Dataset records:
- - - -
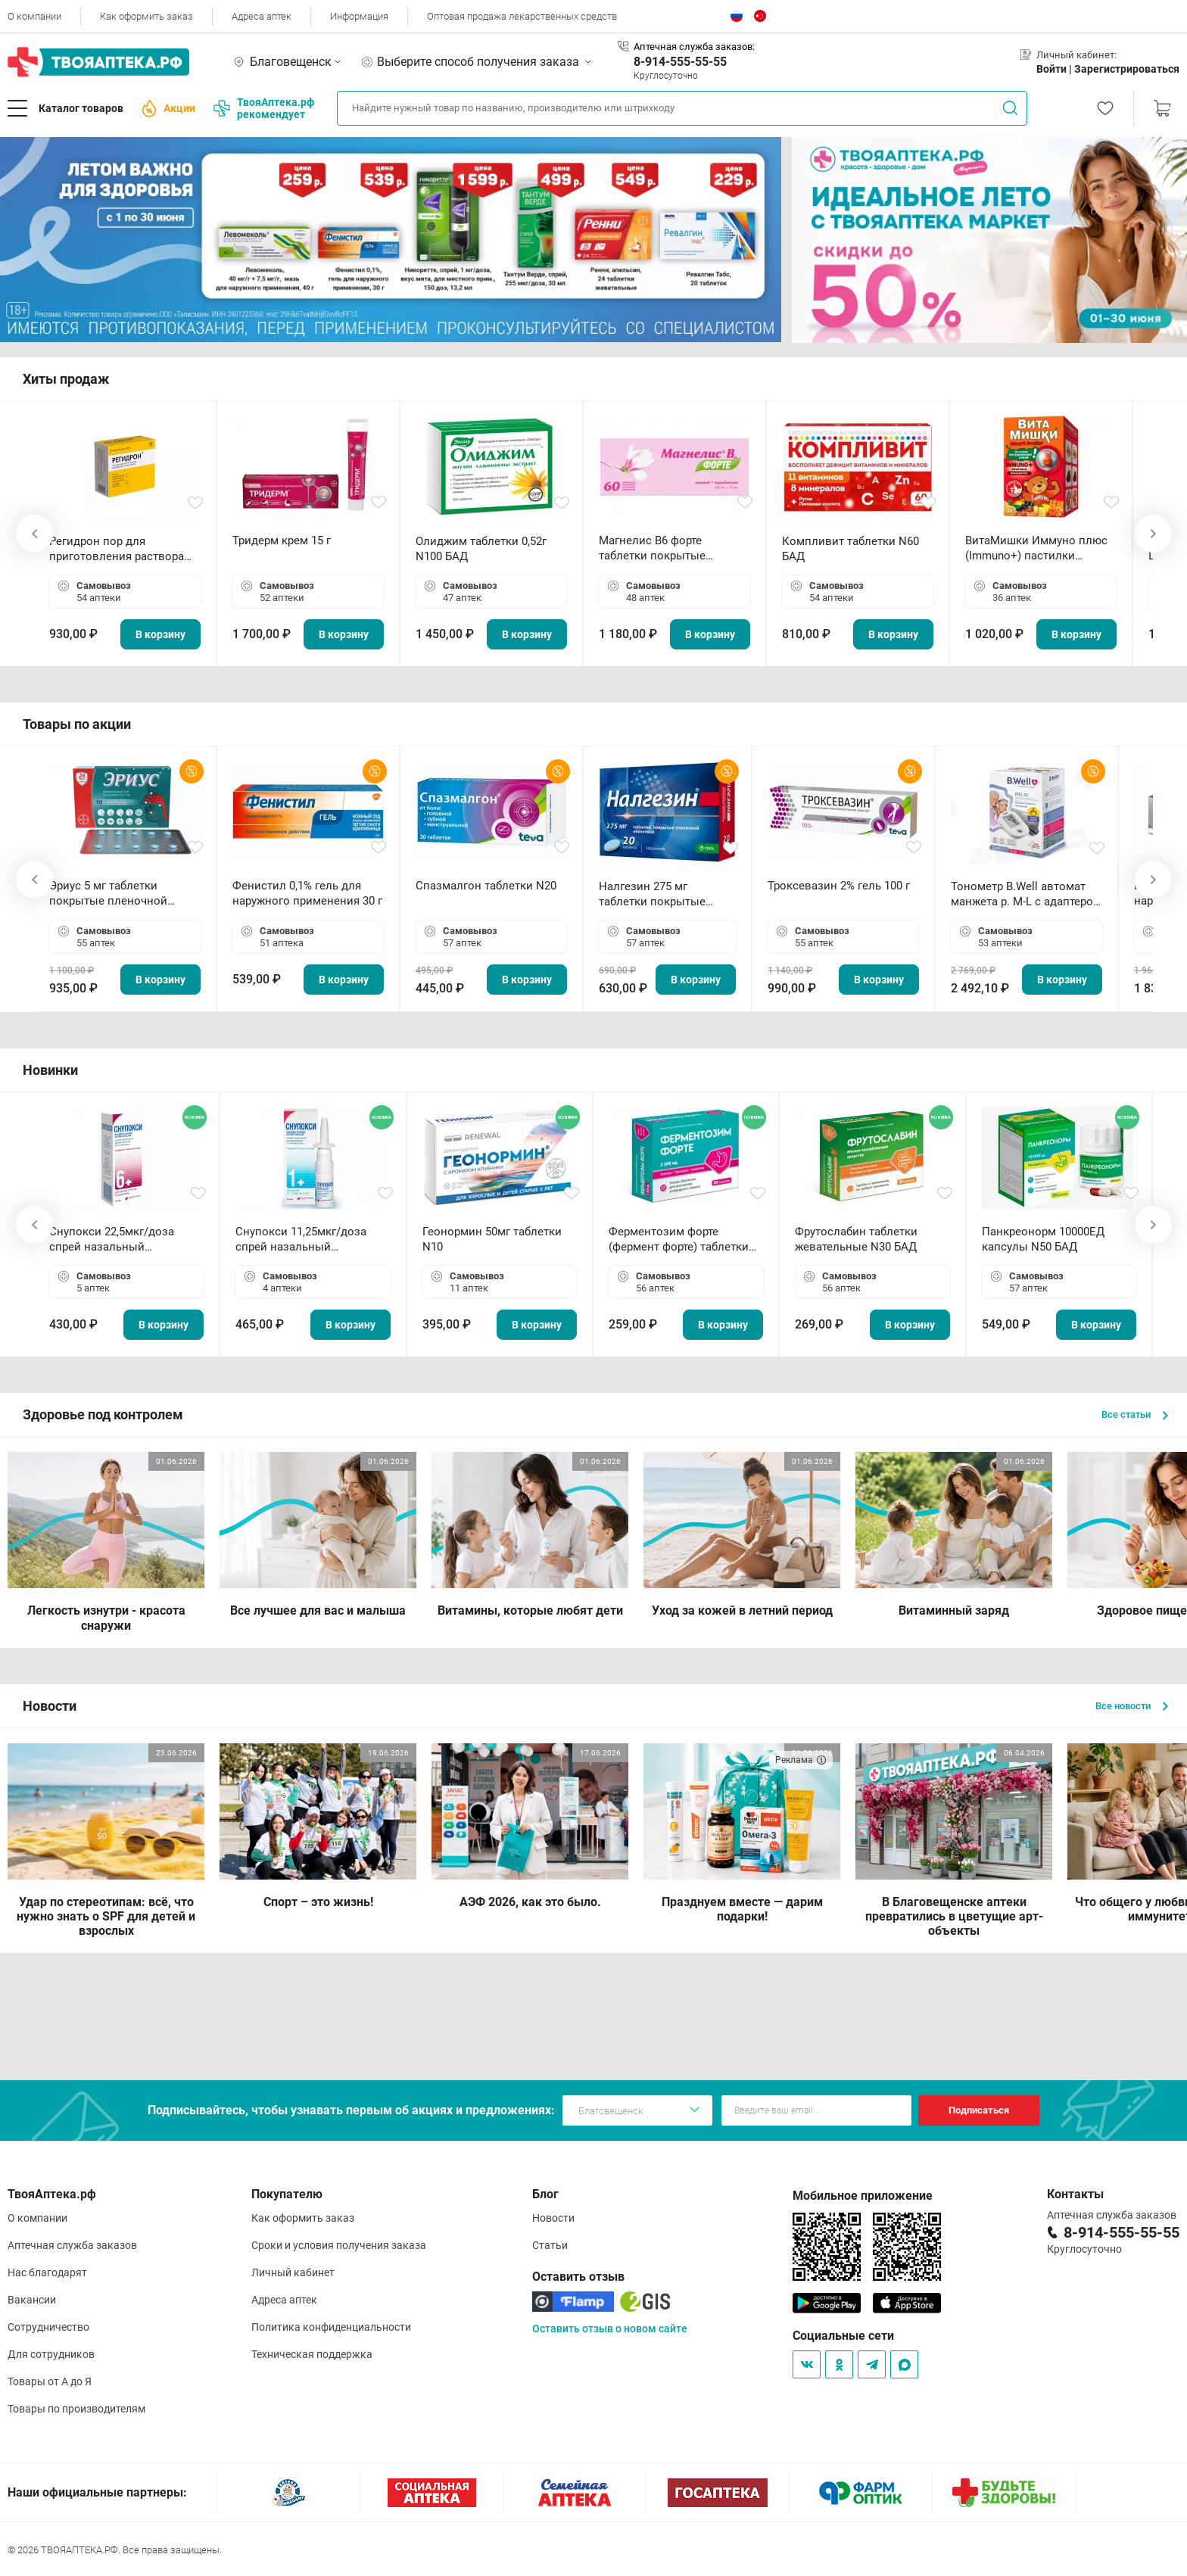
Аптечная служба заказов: (694, 46)
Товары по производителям (76, 2409)
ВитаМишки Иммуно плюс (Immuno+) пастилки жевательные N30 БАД (1036, 548)
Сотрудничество (48, 2327)
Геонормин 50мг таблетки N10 (492, 1239)
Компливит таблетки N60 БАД (850, 548)
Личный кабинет (293, 2272)
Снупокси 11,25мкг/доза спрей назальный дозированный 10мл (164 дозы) (303, 1239)
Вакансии (32, 2300)
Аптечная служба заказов (72, 2245)
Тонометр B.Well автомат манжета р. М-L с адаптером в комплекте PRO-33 (1026, 894)
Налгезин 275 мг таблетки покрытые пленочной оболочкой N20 (660, 894)
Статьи (550, 2245)
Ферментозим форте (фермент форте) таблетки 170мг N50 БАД (679, 1239)
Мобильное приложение (863, 2195)
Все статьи (1134, 1414)
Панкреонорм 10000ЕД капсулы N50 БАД (1043, 1239)
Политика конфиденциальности (331, 2327)
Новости (553, 2218)
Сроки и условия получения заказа (338, 2245)
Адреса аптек (261, 16)
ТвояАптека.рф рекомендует (263, 108)
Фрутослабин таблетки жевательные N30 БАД (856, 1239)
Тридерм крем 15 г (281, 540)
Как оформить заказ (146, 16)
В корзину (160, 634)
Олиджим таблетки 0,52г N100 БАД (481, 548)
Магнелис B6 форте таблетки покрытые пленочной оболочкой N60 (671, 548)
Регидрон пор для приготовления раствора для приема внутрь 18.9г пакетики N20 (116, 549)
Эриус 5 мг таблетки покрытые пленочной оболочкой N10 (108, 893)
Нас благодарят (47, 2272)
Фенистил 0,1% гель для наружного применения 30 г (307, 893)
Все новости (1131, 1706)
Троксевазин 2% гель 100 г (839, 885)
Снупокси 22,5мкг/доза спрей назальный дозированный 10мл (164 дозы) (117, 1239)
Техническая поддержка (311, 2354)
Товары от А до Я (50, 2381)
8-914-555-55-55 (680, 62)
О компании (34, 16)
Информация (359, 16)
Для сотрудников (51, 2354)
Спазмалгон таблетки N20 (486, 885)
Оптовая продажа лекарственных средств (522, 16)
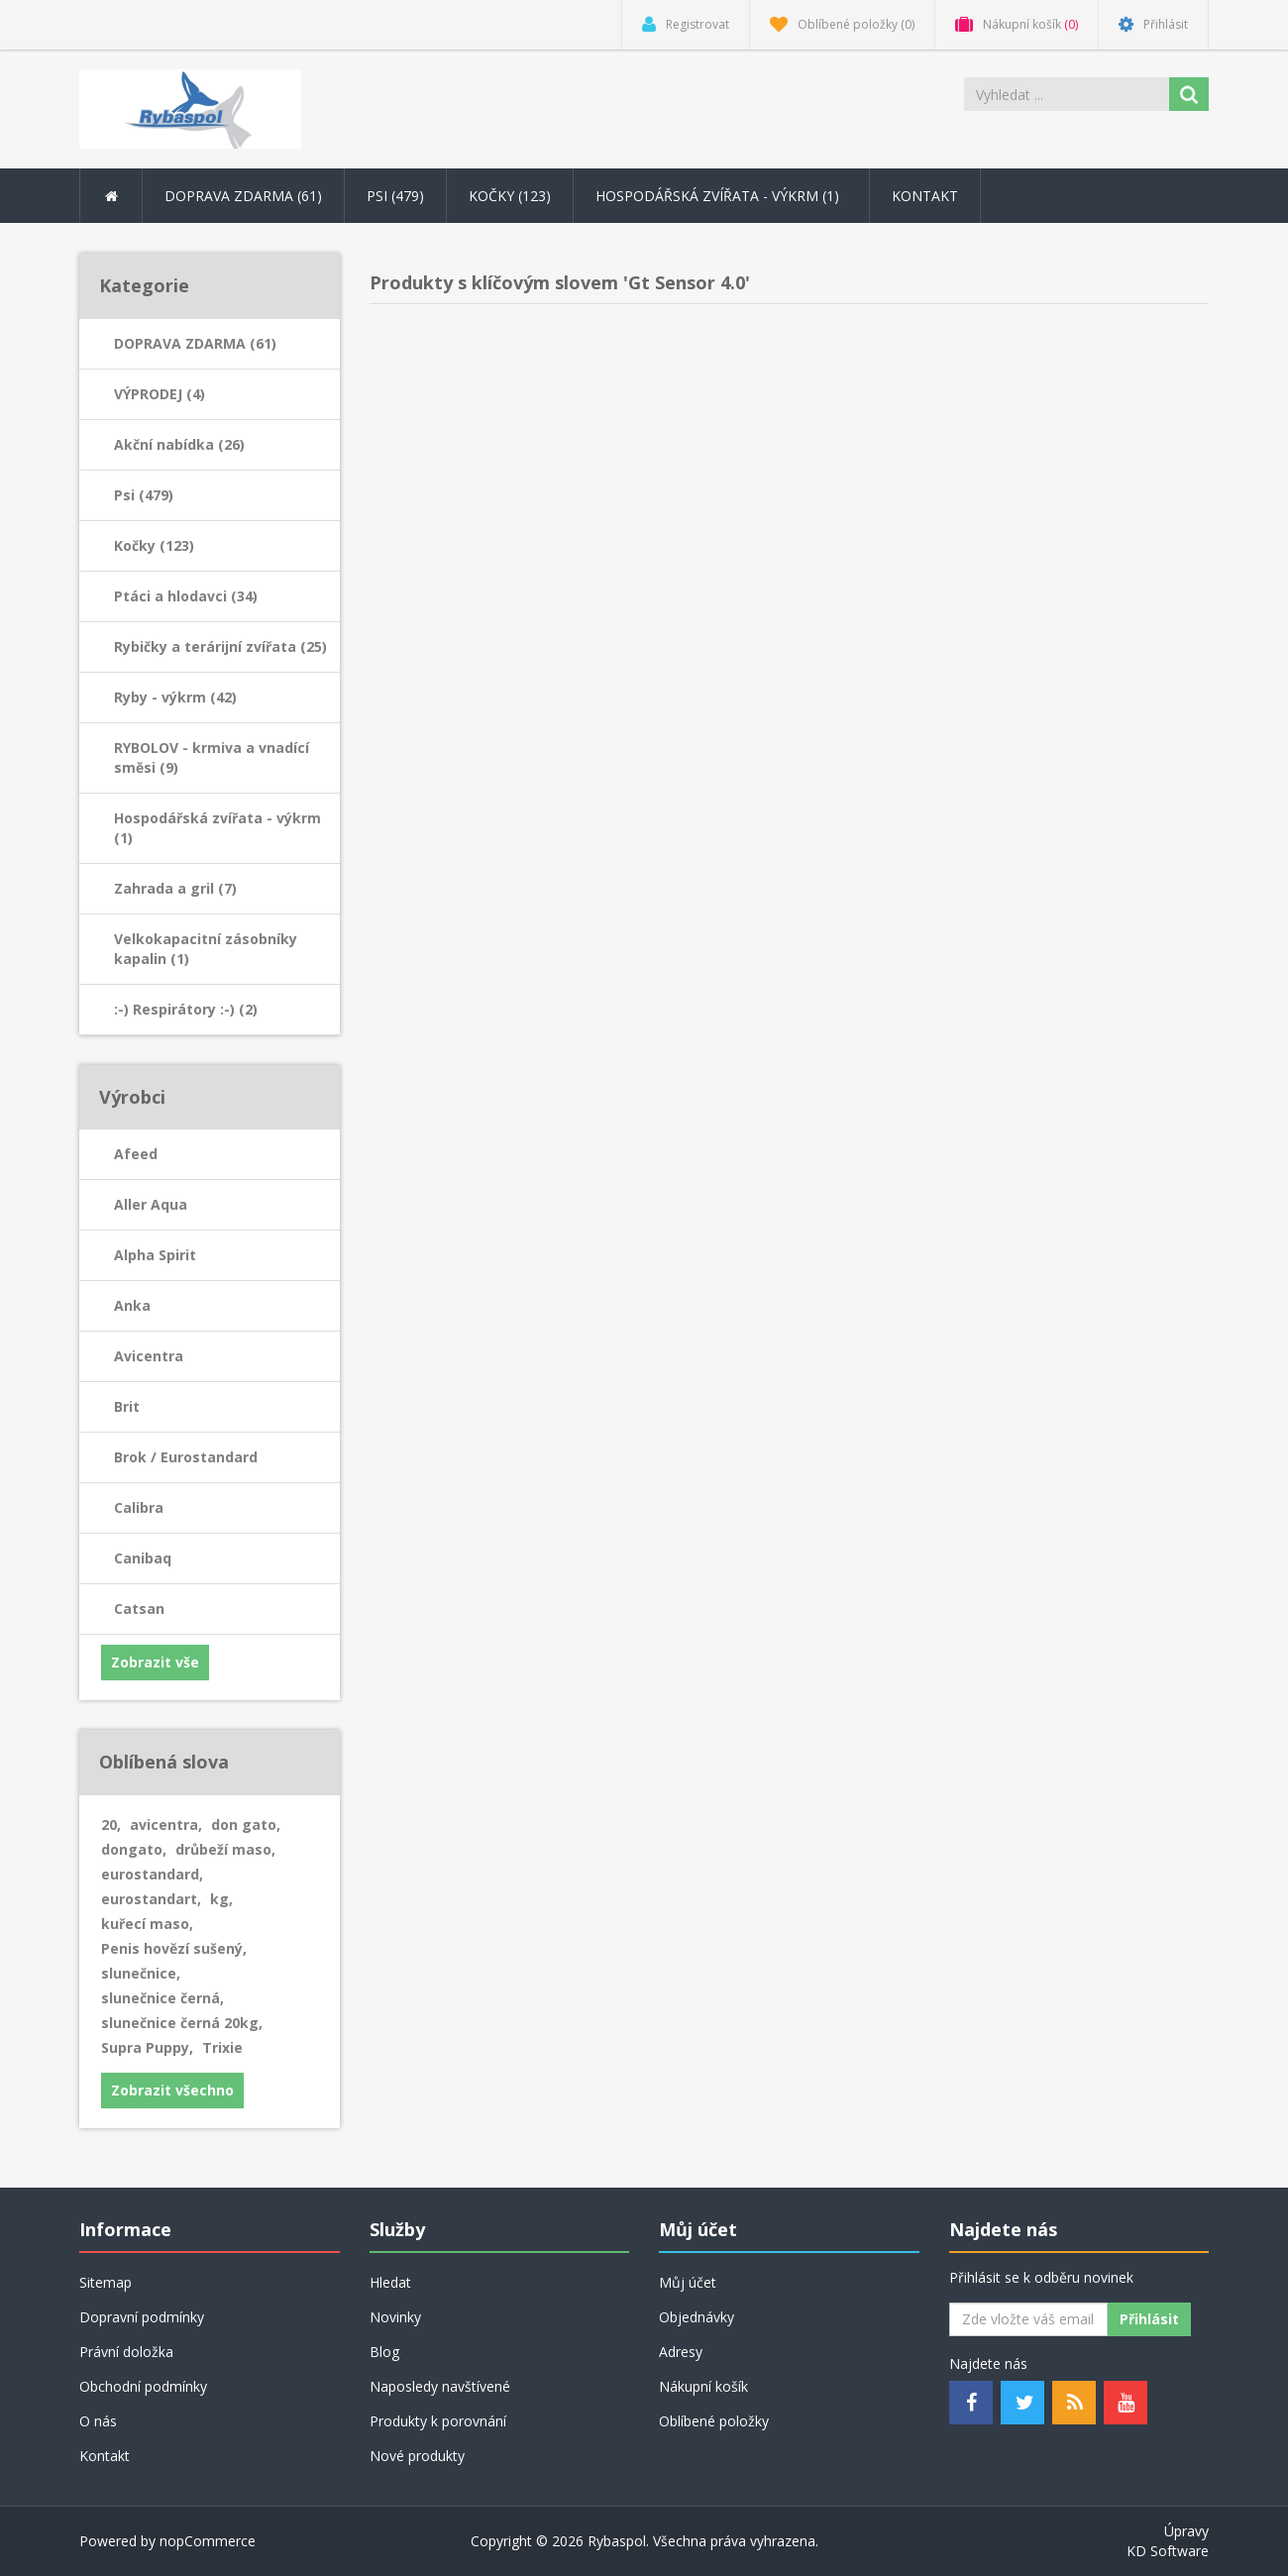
- - - -
◆ Written task ◆
Quote every one of the records above word for word, leaving out the pictures.

◆ Expected output ◆
Аптечная служба заказов: (694, 46)
Товары по производителям (76, 2409)
ВитаМишки Иммуно плюс (Immuno+) пастилки жевательные N30 БАД (1036, 548)
Сотрудничество (48, 2327)
Геонормин 50мг таблетки N10 (492, 1239)
Компливит таблетки N60 БАД (850, 548)
Личный кабинет (293, 2272)
Снупокси 11,25мкг/доза спрей назальный дозированный 10мл (164 дозы) (303, 1239)
Вакансии (32, 2300)
Аптечная служба заказов (72, 2245)
Тонометр B.Well автомат манжета р. М-L с адаптером в комплекте PRO-33 (1026, 894)
Налгезин 275 мг таблетки покрытые пленочной оболочкой N20 (660, 894)
Статьи (550, 2245)
Ферментозим форте (фермент форте) таблетки 170мг N50 БАД (679, 1239)
Мобильное приложение (863, 2195)
Все статьи (1134, 1414)
Панкреонорм 10000ЕД капсулы N50 БАД (1043, 1239)
Политика конфиденциальности (331, 2327)
Новости (553, 2218)
Сроки и условия получения заказа (338, 2245)
Адреса аптек (261, 16)
ТвояАптека.рф рекомендует (263, 108)
Фрутослабин таблетки жевательные N30 БАД (856, 1239)
Тридерм крем 15 г (281, 540)
Как оформить заказ (146, 16)
В корзину (160, 634)
Олиджим таблетки 0,52г N100 БАД (481, 548)
Магнелис B6 форте таблетки покрытые пленочной оболочкой N60 (671, 548)
Регидрон пор для приготовления раствора для приема внутрь 18.9г пакетики N20 (116, 549)
Эриус 5 мг таблетки покрытые пленочной оболочкой N10 (108, 893)
Нас благодарят (47, 2272)
Фенистил 0,1% гель для наружного применения 30 г (307, 893)
Все новости (1131, 1706)
Троксевазин 2% гель 100 г (839, 885)
Снупокси 22,5мкг/доза спрей назальный дозированный 10мл (164 дозы) (117, 1239)
Техническая поддержка (311, 2354)
Товары от А до Я (50, 2381)
8-914-555-55-55 (680, 62)
О компании (34, 16)
Информация (359, 16)
Для сотрудников (51, 2354)
Спазмалгон таблетки N20 (486, 885)
Оптовая продажа лекарственных средств (522, 16)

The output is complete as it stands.